EXCERPT: Jack Parsons was one of the most influential figures in the history of the American space program. He was also a Marxist, stood accused of espionage, and held a deep fascination with the occult. His interest in the supernatural went far beyond vaudeville magicians and astrology. By 1939, Parsons and his wife Helen Parsons-Smith had fully embraced the teachings of the Ordo Templis Orientis, a central hub for Aleister Crowley’s spiritual and religious philosophy — Thelema.

Aleister Crowley taught that a Thelemite’s central ambition was to achieve a higher state of existence by embracing one’s “True Will,” or one’s ultimate purpose beyond selfishness or ego. In pursuit of that goal, many aspects of Parsons’s life blurred the boundaries between science and mysticism. As a Thelemite, he performed ritual magic, including banishing impure elements with pentagrams, invocating the power of the “Holy Guardian Angel,” and offering daily adorations to the sun.

All while pushing the limits in the nascent field of rocket science. [...] By 1933, Parsons had constructed his first solid-fuel rocket engine. He was only 29 years old. His boyhood interest in magic and the supernatural only grew stronger as he delved further into rocket science. That same year, Parsons turned his Orange Avenue estate into a bohemian haven, renting rooms out to artists, occultists, and dropouts galore.

In 1934, Jack Parsons and Edward Forman met PhD candidate Frank Malina at a public CalTech lecture.

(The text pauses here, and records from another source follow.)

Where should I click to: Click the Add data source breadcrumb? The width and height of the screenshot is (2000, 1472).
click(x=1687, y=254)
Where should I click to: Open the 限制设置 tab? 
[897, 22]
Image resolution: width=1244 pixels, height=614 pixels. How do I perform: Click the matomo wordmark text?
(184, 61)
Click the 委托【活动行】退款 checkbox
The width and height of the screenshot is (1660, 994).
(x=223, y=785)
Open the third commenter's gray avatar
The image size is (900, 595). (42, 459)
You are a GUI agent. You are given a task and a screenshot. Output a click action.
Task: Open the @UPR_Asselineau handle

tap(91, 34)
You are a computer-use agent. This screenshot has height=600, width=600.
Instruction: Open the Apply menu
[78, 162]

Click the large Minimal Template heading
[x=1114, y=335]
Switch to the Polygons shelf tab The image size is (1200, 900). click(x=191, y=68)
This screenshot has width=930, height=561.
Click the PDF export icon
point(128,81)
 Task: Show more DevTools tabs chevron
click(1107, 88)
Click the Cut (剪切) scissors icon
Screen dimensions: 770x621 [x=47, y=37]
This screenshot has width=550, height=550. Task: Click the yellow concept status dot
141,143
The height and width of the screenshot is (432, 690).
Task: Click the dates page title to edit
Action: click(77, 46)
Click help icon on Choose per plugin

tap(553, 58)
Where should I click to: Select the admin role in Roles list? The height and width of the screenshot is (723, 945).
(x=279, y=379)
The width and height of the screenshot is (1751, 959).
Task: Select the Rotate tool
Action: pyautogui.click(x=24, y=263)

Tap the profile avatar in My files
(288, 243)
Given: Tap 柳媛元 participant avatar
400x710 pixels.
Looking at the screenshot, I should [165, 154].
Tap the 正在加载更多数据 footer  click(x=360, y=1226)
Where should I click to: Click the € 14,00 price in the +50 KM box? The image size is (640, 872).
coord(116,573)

The trio soon managed to impress Malina’s supervising professor Dr. Theodore van Kármán enough that he allowed the young engineers to conduct experiments at the university’s Guggenheim Aeronautical Laboratory—GALCIT. With access to CalTech’s resources and equipment, the trio formed the GALCIT Rocket Research Group. Thus, the blueprint for NASA’s Jet Propulsion Lab was born. What resulted was a bachelor pad for rocket pioneers.

[...] Parsons’ own religious and scientific pursuits have proven screen worthy. His life has recently been adapted in the CBS All Access series, Strange Angel, based on the biography Strange Angel: The Otherworldly Life of Rocket Scientist John Whiteside Parsons by George Pendle. Supercluster sat down with Pendle and show creator, producer, and writer Mark Heyman for exclusive interviews about the life of this rocket-scientist-genius-occultist-playboy.

“I first came across a mention of him in reading that book Going Clear, which you know is about L. Ron Hubbard and Scientology. It was a fascinating moment in that book, and I sort of just filed it away,” says Heyman. The occult is no real shock to one of the minds behind Academy Award-nominated Black Swan. “I grew up in Santa Fe, New Mexico, and my parents were involved in a sort of new-age religion that some people would call a cult. I always felt like it was more cult-ish, but it wasn’t like a full-blown cult. So I’d always been interested in those sorts of organizations and groups, which is why I was reading “Going Clear” in the first place. A year or two after that, I was sent the book for Strange Angel by a producer. It was my first real deep dive into who Jack Parsons was and my first introduction to him, and it blew my mind on multiple levels.”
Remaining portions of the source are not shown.